_Short problem_: Retype the records below line for line, with no changes.

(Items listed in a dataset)
☆ ☆ ☆ ☆ ☆

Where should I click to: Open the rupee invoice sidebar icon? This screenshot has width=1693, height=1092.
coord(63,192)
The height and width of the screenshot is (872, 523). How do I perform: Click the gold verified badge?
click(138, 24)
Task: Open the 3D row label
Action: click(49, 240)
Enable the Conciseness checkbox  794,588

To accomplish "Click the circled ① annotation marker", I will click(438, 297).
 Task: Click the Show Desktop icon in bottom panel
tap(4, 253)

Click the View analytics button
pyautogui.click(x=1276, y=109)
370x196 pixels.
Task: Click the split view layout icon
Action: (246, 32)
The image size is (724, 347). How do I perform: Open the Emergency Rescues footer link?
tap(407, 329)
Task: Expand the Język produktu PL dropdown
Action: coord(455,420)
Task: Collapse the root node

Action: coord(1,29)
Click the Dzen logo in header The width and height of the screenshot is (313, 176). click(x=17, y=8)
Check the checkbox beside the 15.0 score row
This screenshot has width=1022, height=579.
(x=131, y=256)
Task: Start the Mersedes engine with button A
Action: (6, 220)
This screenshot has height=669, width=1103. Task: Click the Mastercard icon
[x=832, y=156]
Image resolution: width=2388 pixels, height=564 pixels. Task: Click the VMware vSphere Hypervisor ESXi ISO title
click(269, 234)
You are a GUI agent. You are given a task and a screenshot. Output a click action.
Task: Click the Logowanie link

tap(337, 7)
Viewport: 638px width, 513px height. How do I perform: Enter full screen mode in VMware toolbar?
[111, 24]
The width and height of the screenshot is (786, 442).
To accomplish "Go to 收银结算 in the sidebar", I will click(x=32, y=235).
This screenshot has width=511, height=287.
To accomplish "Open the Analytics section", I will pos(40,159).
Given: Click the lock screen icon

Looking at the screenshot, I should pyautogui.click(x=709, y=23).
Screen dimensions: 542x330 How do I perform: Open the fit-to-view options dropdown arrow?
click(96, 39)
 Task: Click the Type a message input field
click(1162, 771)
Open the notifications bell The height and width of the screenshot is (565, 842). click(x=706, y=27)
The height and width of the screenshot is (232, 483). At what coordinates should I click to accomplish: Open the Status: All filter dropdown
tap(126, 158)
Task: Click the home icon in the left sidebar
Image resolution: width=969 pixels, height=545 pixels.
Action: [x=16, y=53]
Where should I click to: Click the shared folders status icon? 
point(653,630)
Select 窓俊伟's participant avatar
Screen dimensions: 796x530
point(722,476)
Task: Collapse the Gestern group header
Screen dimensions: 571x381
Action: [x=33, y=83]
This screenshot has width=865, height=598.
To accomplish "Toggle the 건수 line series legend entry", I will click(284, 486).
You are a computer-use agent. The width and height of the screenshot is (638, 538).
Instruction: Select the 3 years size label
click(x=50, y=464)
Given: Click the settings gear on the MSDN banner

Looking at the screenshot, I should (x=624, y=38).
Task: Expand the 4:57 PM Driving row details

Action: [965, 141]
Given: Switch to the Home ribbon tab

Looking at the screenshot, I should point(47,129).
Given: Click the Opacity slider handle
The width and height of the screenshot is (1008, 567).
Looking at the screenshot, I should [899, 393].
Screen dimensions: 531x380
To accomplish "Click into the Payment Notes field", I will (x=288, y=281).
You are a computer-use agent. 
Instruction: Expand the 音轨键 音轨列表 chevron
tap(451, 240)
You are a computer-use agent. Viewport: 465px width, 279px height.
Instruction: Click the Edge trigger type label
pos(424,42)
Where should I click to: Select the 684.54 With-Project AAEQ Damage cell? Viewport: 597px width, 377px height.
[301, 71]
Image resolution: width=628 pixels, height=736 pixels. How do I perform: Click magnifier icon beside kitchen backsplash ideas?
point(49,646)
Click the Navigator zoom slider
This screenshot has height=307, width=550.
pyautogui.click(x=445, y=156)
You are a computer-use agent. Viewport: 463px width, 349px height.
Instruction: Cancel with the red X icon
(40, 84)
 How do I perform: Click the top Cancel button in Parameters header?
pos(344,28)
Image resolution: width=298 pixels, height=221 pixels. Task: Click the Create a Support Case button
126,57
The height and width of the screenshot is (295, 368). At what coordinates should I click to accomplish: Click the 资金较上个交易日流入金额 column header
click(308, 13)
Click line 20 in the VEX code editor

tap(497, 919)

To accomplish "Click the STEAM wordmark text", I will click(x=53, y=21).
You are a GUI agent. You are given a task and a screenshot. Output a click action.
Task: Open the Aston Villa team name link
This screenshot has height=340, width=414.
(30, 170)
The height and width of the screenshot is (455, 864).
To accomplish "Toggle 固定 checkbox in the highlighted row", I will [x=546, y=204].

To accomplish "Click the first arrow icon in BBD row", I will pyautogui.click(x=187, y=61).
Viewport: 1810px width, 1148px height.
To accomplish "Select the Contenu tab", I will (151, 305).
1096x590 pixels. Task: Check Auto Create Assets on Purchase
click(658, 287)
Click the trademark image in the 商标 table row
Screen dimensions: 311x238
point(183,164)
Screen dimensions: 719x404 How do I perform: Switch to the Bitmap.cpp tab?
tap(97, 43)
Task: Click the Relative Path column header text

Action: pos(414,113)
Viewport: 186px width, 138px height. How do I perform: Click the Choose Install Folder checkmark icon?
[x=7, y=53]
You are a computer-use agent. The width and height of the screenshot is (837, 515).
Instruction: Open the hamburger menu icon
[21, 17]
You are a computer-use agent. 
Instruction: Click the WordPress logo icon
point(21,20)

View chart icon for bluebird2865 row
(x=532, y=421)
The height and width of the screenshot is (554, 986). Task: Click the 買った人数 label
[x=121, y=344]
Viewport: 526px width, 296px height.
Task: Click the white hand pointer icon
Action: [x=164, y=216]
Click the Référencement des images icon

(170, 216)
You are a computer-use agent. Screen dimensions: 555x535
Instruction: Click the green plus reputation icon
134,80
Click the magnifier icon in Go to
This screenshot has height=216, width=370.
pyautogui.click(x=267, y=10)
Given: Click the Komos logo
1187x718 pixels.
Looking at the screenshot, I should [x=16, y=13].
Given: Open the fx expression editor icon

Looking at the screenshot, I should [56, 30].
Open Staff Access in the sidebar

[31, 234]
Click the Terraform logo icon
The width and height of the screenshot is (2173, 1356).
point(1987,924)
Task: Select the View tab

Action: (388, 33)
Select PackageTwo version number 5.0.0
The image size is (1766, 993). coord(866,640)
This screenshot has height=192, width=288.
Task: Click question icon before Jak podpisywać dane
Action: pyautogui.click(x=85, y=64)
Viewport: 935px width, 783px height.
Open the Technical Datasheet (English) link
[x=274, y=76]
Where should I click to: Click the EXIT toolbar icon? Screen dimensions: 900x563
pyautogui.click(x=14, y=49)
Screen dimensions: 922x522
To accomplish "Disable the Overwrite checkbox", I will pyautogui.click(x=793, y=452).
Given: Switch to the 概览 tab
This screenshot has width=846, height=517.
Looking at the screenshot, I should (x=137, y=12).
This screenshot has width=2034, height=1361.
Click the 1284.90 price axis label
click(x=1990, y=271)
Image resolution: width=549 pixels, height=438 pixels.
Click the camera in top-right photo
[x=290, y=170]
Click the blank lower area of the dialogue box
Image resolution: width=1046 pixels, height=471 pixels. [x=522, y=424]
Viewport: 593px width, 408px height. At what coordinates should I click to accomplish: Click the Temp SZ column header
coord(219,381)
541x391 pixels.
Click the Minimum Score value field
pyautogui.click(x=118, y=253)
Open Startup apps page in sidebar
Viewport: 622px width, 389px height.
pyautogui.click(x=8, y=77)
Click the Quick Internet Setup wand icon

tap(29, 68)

☆ ☆ ☆ ☆ ☆

_Solution to this exercise_:
Where should I click to: Open the rupee invoice sidebar icon? This screenshot has width=1693, height=1092.
coord(63,192)
The height and width of the screenshot is (872, 523). How do I perform: Click the gold verified badge?
click(138, 24)
Task: Open the 3D row label
Action: click(49, 240)
Enable the Conciseness checkbox  794,588

To accomplish "Click the circled ① annotation marker", I will click(438, 297).
 Task: Click the Show Desktop icon in bottom panel
tap(4, 253)

Click the View analytics button
pyautogui.click(x=1276, y=109)
370x196 pixels.
Task: Click the split view layout icon
Action: (246, 32)
The image size is (724, 347). How do I perform: Open the Emergency Rescues footer link?
tap(407, 329)
Task: Expand the Język produktu PL dropdown
Action: coord(455,420)
Task: Collapse the root node

Action: coord(1,29)
Click the Dzen logo in header The width and height of the screenshot is (313, 176). click(x=17, y=8)
Check the checkbox beside the 15.0 score row
This screenshot has width=1022, height=579.
(x=131, y=256)
Task: Start the Mersedes engine with button A
Action: (6, 220)
This screenshot has height=669, width=1103. Task: Click the Mastercard icon
[x=832, y=156]
Image resolution: width=2388 pixels, height=564 pixels. Task: Click the VMware vSphere Hypervisor ESXi ISO title
click(269, 234)
You are a GUI agent. You are given a task and a screenshot. Output a click action.
Task: Click the Logowanie link

tap(337, 7)
Viewport: 638px width, 513px height. How do I perform: Enter full screen mode in VMware toolbar?
[111, 24]
The width and height of the screenshot is (786, 442).
To accomplish "Go to 收银结算 in the sidebar", I will click(x=32, y=235).
This screenshot has width=511, height=287.
To accomplish "Open the Analytics section", I will pos(40,159).
Given: Click the lock screen icon

Looking at the screenshot, I should pyautogui.click(x=709, y=23).
Screen dimensions: 542x330 How do I perform: Open the fit-to-view options dropdown arrow?
click(96, 39)
 Task: Click the Type a message input field
click(1162, 771)
Open the notifications bell The height and width of the screenshot is (565, 842). click(x=706, y=27)
The height and width of the screenshot is (232, 483). At what coordinates should I click to accomplish: Open the Status: All filter dropdown
tap(126, 158)
Task: Click the home icon in the left sidebar
Image resolution: width=969 pixels, height=545 pixels.
Action: [x=16, y=53]
Where should I click to: Click the shared folders status icon? 
point(653,630)
Select 窓俊伟's participant avatar
Screen dimensions: 796x530
point(722,476)
Task: Collapse the Gestern group header
Screen dimensions: 571x381
Action: [x=33, y=83]
This screenshot has width=865, height=598.
To accomplish "Toggle the 건수 line series legend entry", I will click(284, 486).
You are a computer-use agent. The width and height of the screenshot is (638, 538).
Instruction: Select the 3 years size label
click(x=50, y=464)
Given: Click the settings gear on the MSDN banner

Looking at the screenshot, I should (x=624, y=38).
Task: Expand the 4:57 PM Driving row details

Action: [965, 141]
Given: Switch to the Home ribbon tab

Looking at the screenshot, I should point(47,129).
Given: Click the Opacity slider handle
The width and height of the screenshot is (1008, 567).
Looking at the screenshot, I should [899, 393].
Screen dimensions: 531x380
To accomplish "Click into the Payment Notes field", I will (x=288, y=281).
You are a computer-use agent. 
Instruction: Expand the 音轨键 音轨列表 chevron
tap(451, 240)
You are a computer-use agent. Viewport: 465px width, 279px height.
Instruction: Click the Edge trigger type label
pos(424,42)
Where should I click to: Select the 684.54 With-Project AAEQ Damage cell? Viewport: 597px width, 377px height.
[301, 71]
Image resolution: width=628 pixels, height=736 pixels. How do I perform: Click magnifier icon beside kitchen backsplash ideas?
point(49,646)
Click the Navigator zoom slider
This screenshot has height=307, width=550.
pyautogui.click(x=445, y=156)
You are a computer-use agent. Viewport: 463px width, 349px height.
Instruction: Cancel with the red X icon
(40, 84)
 How do I perform: Click the top Cancel button in Parameters header?
pos(344,28)
Image resolution: width=298 pixels, height=221 pixels. Task: Click the Create a Support Case button
126,57
The height and width of the screenshot is (295, 368). At what coordinates should I click to accomplish: Click the 资金较上个交易日流入金额 column header
click(308, 13)
Click line 20 in the VEX code editor

tap(497, 919)

To accomplish "Click the STEAM wordmark text", I will click(x=53, y=21).
You are a GUI agent. You are given a task and a screenshot. Output a click action.
Task: Open the Aston Villa team name link
This screenshot has height=340, width=414.
(30, 170)
The height and width of the screenshot is (455, 864).
To accomplish "Toggle 固定 checkbox in the highlighted row", I will [x=546, y=204].

To accomplish "Click the first arrow icon in BBD row", I will pyautogui.click(x=187, y=61).
Viewport: 1810px width, 1148px height.
To accomplish "Select the Contenu tab", I will (151, 305).
1096x590 pixels. Task: Check Auto Create Assets on Purchase
click(658, 287)
Click the trademark image in the 商标 table row
Screen dimensions: 311x238
point(183,164)
Screen dimensions: 719x404 How do I perform: Switch to the Bitmap.cpp tab?
tap(97, 43)
Task: Click the Relative Path column header text

Action: pos(414,113)
Viewport: 186px width, 138px height. How do I perform: Click the Choose Install Folder checkmark icon?
[x=7, y=53]
You are a computer-use agent. The width and height of the screenshot is (837, 515).
Instruction: Open the hamburger menu icon
[21, 17]
You are a computer-use agent. 
Instruction: Click the WordPress logo icon
point(21,20)

View chart icon for bluebird2865 row
(x=532, y=421)
The height and width of the screenshot is (554, 986). Task: Click the 買った人数 label
[x=121, y=344]
Viewport: 526px width, 296px height.
Task: Click the white hand pointer icon
Action: [x=164, y=216]
Click the Référencement des images icon

(170, 216)
You are a computer-use agent. Screen dimensions: 555x535
Instruction: Click the green plus reputation icon
134,80
Click the magnifier icon in Go to
This screenshot has height=216, width=370.
pyautogui.click(x=267, y=10)
Given: Click the Komos logo
1187x718 pixels.
Looking at the screenshot, I should [x=16, y=13].
Given: Open the fx expression editor icon

Looking at the screenshot, I should [56, 30].
Open Staff Access in the sidebar

[31, 234]
Click the Terraform logo icon
The width and height of the screenshot is (2173, 1356).
point(1987,924)
Task: Select the View tab

Action: (388, 33)
Select PackageTwo version number 5.0.0
The image size is (1766, 993). coord(866,640)
This screenshot has height=192, width=288.
Task: Click question icon before Jak podpisywać dane
Action: pyautogui.click(x=85, y=64)
Viewport: 935px width, 783px height.
Open the Technical Datasheet (English) link
[x=274, y=76]
Where should I click to: Click the EXIT toolbar icon? Screen dimensions: 900x563
pyautogui.click(x=14, y=49)
Screen dimensions: 922x522
To accomplish "Disable the Overwrite checkbox", I will pyautogui.click(x=793, y=452).
Given: Switch to the 概览 tab
This screenshot has width=846, height=517.
Looking at the screenshot, I should (x=137, y=12).
This screenshot has width=2034, height=1361.
Click the 1284.90 price axis label
click(x=1990, y=271)
Image resolution: width=549 pixels, height=438 pixels.
Click the camera in top-right photo
[x=290, y=170]
Click the blank lower area of the dialogue box
Image resolution: width=1046 pixels, height=471 pixels. [x=522, y=424]
Viewport: 593px width, 408px height. At what coordinates should I click to accomplish: Click the Temp SZ column header
coord(219,381)
541x391 pixels.
Click the Minimum Score value field
pyautogui.click(x=118, y=253)
Open Startup apps page in sidebar
Viewport: 622px width, 389px height.
pyautogui.click(x=8, y=77)
Click the Quick Internet Setup wand icon

tap(29, 68)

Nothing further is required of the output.